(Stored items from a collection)
------------------------------

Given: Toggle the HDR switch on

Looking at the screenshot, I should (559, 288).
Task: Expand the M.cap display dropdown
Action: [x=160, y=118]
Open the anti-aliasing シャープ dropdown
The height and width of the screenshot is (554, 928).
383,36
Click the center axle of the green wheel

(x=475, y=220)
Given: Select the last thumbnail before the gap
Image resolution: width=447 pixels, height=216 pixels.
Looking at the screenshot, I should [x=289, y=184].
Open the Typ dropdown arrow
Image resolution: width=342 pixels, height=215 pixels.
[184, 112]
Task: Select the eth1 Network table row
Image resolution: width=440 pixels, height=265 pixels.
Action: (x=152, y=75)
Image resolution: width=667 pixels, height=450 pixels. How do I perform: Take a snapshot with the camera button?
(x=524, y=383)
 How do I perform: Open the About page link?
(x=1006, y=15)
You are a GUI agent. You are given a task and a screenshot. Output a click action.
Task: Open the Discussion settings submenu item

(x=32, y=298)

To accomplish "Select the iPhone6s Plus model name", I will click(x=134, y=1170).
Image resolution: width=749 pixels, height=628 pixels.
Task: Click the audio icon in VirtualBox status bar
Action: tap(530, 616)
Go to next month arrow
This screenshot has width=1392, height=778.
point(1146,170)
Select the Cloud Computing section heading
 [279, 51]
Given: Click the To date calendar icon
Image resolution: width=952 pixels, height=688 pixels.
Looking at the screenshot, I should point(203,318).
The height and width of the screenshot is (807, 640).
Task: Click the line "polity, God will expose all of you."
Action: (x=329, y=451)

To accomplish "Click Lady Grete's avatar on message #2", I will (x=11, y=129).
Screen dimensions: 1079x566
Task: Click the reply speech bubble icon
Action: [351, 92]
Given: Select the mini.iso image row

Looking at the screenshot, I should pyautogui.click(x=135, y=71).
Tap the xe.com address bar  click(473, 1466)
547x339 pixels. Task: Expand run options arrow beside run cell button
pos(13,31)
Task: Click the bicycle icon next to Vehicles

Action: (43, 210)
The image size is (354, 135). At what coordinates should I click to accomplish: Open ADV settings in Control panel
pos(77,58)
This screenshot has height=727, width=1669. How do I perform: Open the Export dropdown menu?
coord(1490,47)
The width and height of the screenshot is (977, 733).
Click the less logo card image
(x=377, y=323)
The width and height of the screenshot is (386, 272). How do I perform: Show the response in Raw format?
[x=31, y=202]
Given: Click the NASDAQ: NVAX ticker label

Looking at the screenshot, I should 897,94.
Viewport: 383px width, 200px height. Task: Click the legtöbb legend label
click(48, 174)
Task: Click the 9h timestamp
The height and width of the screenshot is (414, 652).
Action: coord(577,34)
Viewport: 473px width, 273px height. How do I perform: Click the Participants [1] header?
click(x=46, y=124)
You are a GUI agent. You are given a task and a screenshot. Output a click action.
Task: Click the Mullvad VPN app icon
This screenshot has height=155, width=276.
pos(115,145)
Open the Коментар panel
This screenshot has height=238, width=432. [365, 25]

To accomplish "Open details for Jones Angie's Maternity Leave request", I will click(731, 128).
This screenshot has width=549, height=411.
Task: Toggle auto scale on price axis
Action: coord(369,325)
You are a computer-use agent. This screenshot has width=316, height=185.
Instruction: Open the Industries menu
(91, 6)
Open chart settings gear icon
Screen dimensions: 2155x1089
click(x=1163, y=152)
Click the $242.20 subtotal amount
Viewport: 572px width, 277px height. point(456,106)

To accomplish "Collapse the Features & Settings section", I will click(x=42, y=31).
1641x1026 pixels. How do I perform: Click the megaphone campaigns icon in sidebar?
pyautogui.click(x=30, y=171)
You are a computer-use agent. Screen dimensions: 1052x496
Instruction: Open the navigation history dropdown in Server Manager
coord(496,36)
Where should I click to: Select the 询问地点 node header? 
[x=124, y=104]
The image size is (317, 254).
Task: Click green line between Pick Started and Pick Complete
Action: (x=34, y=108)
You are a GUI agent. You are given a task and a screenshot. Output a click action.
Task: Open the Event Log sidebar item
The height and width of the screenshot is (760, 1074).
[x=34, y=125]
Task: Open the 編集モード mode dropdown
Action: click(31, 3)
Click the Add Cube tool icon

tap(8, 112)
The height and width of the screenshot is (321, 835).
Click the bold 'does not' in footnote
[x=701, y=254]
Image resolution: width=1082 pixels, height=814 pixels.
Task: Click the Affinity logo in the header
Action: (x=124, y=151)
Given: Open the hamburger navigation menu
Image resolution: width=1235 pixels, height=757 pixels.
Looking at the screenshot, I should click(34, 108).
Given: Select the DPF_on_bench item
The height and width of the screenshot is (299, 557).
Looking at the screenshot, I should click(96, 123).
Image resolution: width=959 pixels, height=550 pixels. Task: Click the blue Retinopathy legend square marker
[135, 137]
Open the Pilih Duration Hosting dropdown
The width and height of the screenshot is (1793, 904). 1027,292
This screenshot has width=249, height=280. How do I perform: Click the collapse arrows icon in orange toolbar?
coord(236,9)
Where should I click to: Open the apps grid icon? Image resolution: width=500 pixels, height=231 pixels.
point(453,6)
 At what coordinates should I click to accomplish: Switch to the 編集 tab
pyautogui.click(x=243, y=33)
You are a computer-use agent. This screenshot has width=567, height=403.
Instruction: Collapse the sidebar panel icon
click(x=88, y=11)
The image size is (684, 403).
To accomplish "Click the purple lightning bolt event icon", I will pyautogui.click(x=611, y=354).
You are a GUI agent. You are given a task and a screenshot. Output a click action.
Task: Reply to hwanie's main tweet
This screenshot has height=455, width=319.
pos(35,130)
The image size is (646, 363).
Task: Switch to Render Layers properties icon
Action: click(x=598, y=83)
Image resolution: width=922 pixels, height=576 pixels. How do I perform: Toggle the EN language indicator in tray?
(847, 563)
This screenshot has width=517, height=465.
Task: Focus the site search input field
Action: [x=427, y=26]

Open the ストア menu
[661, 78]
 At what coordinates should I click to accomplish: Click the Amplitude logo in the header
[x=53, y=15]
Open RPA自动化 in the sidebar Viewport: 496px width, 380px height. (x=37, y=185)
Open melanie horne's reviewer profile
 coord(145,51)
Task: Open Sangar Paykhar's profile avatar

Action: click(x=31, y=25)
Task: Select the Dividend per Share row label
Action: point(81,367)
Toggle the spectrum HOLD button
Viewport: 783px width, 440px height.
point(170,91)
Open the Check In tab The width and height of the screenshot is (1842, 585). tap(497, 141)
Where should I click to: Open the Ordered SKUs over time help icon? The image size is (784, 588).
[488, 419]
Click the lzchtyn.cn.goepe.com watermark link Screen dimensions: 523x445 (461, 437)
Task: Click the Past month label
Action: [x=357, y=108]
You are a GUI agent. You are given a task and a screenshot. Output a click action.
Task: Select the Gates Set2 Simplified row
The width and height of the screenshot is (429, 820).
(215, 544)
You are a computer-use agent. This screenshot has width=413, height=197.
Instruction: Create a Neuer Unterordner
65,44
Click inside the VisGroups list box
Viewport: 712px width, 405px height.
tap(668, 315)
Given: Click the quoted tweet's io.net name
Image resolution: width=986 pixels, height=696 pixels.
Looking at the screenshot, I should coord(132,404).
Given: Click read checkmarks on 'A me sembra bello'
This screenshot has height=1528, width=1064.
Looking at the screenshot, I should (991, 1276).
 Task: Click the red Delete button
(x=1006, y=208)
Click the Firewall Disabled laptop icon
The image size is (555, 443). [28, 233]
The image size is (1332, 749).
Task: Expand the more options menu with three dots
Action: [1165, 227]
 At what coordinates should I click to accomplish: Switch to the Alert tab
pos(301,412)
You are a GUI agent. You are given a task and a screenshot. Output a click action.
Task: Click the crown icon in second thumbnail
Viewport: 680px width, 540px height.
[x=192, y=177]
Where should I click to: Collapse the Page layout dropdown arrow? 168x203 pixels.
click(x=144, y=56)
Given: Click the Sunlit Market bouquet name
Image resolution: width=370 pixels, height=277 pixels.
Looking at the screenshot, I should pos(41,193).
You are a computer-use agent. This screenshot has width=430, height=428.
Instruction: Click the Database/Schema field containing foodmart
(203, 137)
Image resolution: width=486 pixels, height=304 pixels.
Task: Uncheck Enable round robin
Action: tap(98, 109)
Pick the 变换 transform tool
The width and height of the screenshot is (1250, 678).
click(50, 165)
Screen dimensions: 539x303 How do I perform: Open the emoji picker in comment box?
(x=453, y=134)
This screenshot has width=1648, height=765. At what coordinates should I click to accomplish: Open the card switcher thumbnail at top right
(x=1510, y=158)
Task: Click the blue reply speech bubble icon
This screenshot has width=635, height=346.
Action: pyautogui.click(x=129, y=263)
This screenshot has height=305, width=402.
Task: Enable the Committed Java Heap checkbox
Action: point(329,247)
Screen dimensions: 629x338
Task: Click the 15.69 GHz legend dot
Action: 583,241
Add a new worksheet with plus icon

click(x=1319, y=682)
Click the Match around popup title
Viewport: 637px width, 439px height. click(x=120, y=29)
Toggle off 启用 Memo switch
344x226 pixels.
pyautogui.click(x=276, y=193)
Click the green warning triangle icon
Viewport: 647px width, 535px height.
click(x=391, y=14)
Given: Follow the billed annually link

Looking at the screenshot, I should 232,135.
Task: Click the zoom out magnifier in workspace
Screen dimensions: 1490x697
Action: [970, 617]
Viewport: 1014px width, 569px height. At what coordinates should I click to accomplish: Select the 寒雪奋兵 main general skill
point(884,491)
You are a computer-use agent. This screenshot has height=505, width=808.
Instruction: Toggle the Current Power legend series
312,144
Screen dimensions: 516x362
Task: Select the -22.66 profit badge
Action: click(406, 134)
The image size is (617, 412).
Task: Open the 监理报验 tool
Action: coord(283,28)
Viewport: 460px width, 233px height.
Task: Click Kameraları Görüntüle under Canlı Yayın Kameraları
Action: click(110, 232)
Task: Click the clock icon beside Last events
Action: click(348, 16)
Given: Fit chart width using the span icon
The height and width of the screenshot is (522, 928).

------------------------------

### TRY IT
What lines in the data hold the word "computer"? Return them.

### REPLY
You are a computer-use agent. This screenshot has width=316, height=185.
You are a computer-use agent. Screen dimensions: 1052x496
You are a computer-use agent. This screenshot has width=567, height=403.
You are a computer-use agent. This screenshot has width=413, height=197.
You are a computer-use agent. This screenshot has width=430, height=428.
You are a computer-use agent. This screenshot has height=505, width=808.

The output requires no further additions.